Ночь, не наступая, кончилась. Забликовало по стенам от стекол соседней дачи, Женька натянула одеяло на голову, надеясь еще полежать. Под шерстяным пологом мир смутен и тесен – там всегда "до рассвета". И если покрепче зажмуриться, можно увидеть озеро, полное синевы, и непременно с волной и белыми барашками. Говорят, озеро было как море, только несоленое.
Ладно, хватит! Женька брыкнула ногой, скидывая одеяло, и затащила на кровать ком одежды – детская привычка балованного ребенка. Со штормовки на постель посыпался песок. Теперь без толстой куртки ходить нельзя, хотя в полдень жара невыносима.
Кто-то стукнул костяшками пальцев по стеклу. Женька подбежала, распахнула раму и перевесилась наружу. Сразу обожгло по-зимнему холодным воздухом, хотя солнце уже взошло. Коляй стоял под окном прямо на клумбе и выковыривал носком ботинка чахлое растеньице, которое пыталось несмотря ни на что жить.
– Долго спишь, соседка! – Коляй, передернув плечами, подбросил рюкзак на спине.
– А где твой... как его... Рем?
– Рем на берегу будет ждать, у лодки.
Женька выбросила в окно рюкзак и следом выпрыгнула сама.

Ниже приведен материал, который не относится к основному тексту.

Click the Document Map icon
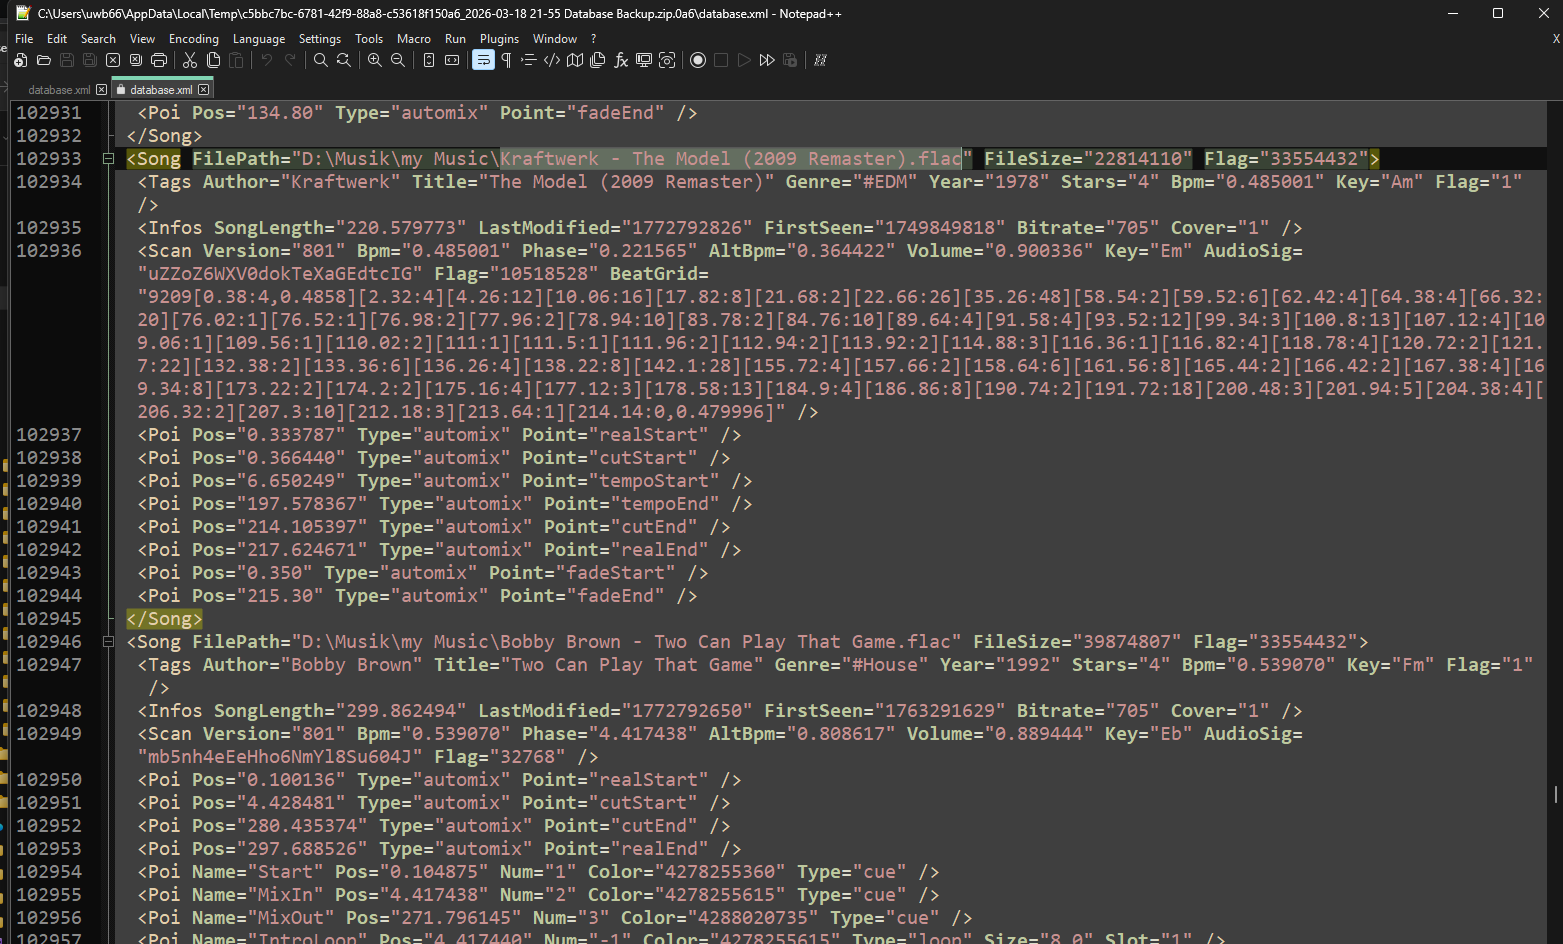Image resolution: width=1563 pixels, height=944 pixels. pyautogui.click(x=575, y=60)
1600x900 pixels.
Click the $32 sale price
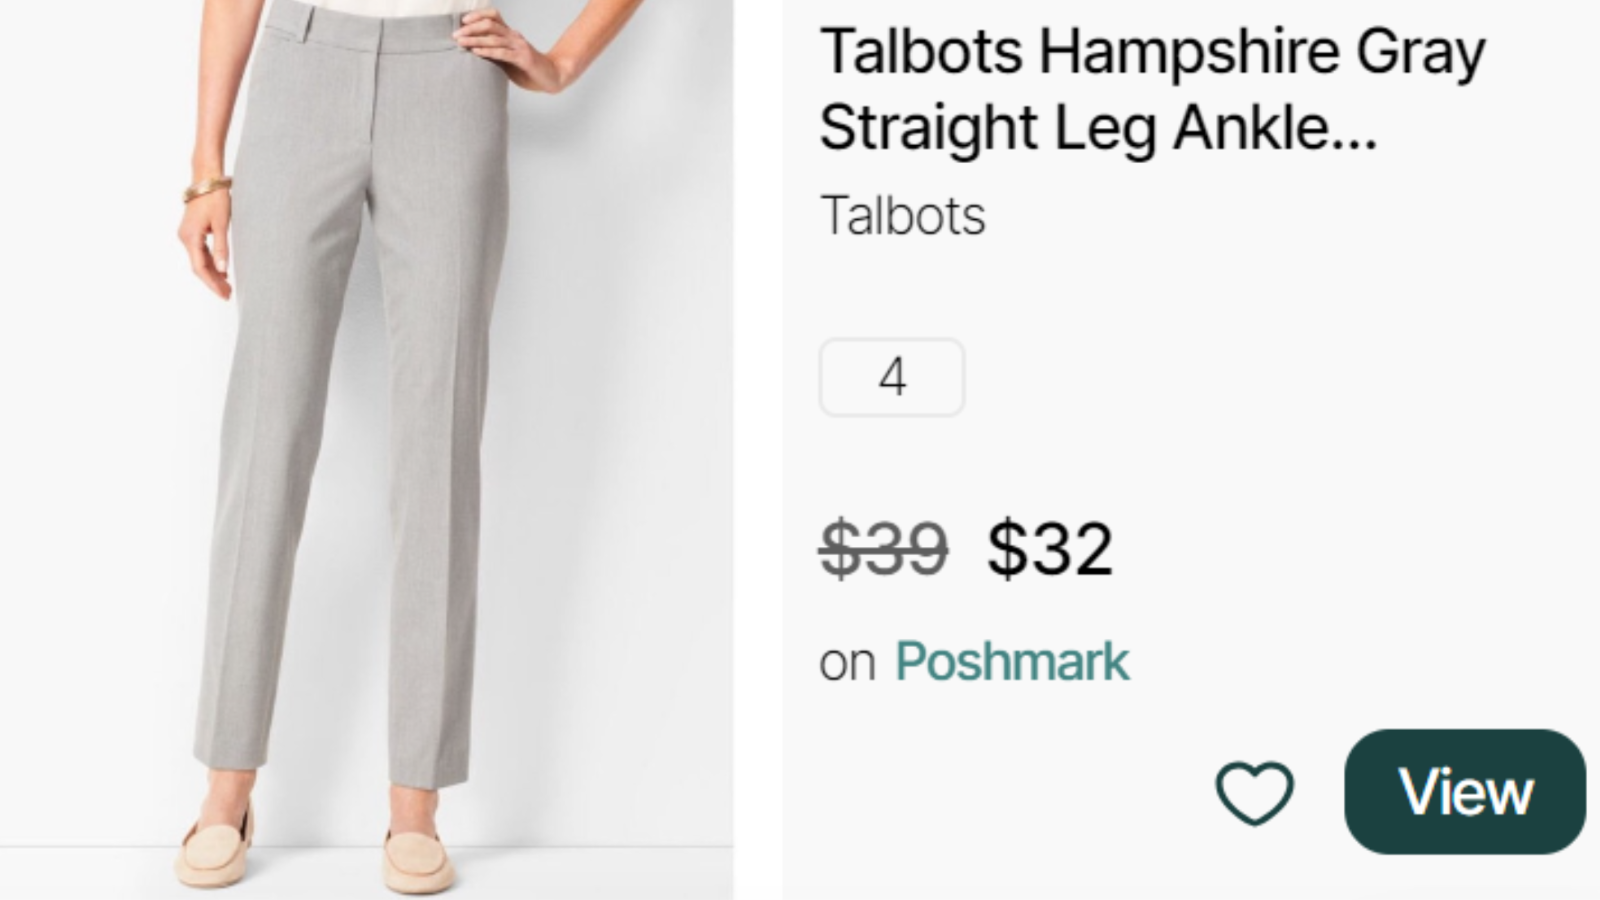pyautogui.click(x=1050, y=548)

Да так неуклюже, что упала и больно стукнулась коленкой. Коляй презрительно фыркнул и сунул в рот ком хлебной жвачки. В защитных очках-консервах и надвинутой на брови кепке он напоминал бандита из старого фильма.
– Фляги взяла? – спросил он, гримасничая в попытке выковырять жвачку из зубов.
– Целых три.
– А воду?
– Стакан будет.
– Мало для приманки, - заметил Коляй.
– Рем пусть воду тащит, а у меня больше нет.
– Рем ружье принесет.
– А я топор несу, – огрызнулась Женька. – Вода между прочим – моя законная доля. И нечего на нее зариться, как будто ты имеешь права жить больше, чем я.

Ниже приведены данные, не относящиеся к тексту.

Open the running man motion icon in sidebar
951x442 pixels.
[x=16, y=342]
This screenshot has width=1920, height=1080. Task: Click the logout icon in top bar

– Разумеется имею, – самодовольно хмыкнул Коляй. – Выживут сильные, остальные сдохнут.
Они шли прямиком через огороды. Мелкий чахлый кустарник прорастал там и здесь. Кое-где еще пытались сажать на неровных горбатых грядках. Повсюду стояли водосборы из ржавого железа. Но с неба падал лишь отравленный дождь, и все умирало, покрытое, как саваном, помутневшей от яркого солнца пленкой. Следом за ребятами брел старик в телогрейке с ведром в руках, а за стариком, подпрыгивая на трех ногах, плелась собака. Пес почти совсем облинял, лишь на морде и хвосте уцелело немного белой шерсти, голая розовая кожа покрылась темными пятнами и язвами. Старик остановился возле бетонного, почти полностью ушедшего в землю колодца, зачерпнул ведро, долго принюхивался к содержимому, а затем выплеснул на землю густую черную жидкость, мало напоминающую воду. Пес поджал хвост и отошел с виноватым видом. А старик, позвякивая ведром, поплелся дальше, к следующему колодцу.
– Дурак! – хмыкнул Колька. – Думает, если надыбает воду, она ему и достанется. Как же! Первыми мафиози прибегут, вторым – "Водпром". И пожалуйте – охрана, собаки, трехметровые заборы, а ты можешь свои талоны себе на задницу наклеивать.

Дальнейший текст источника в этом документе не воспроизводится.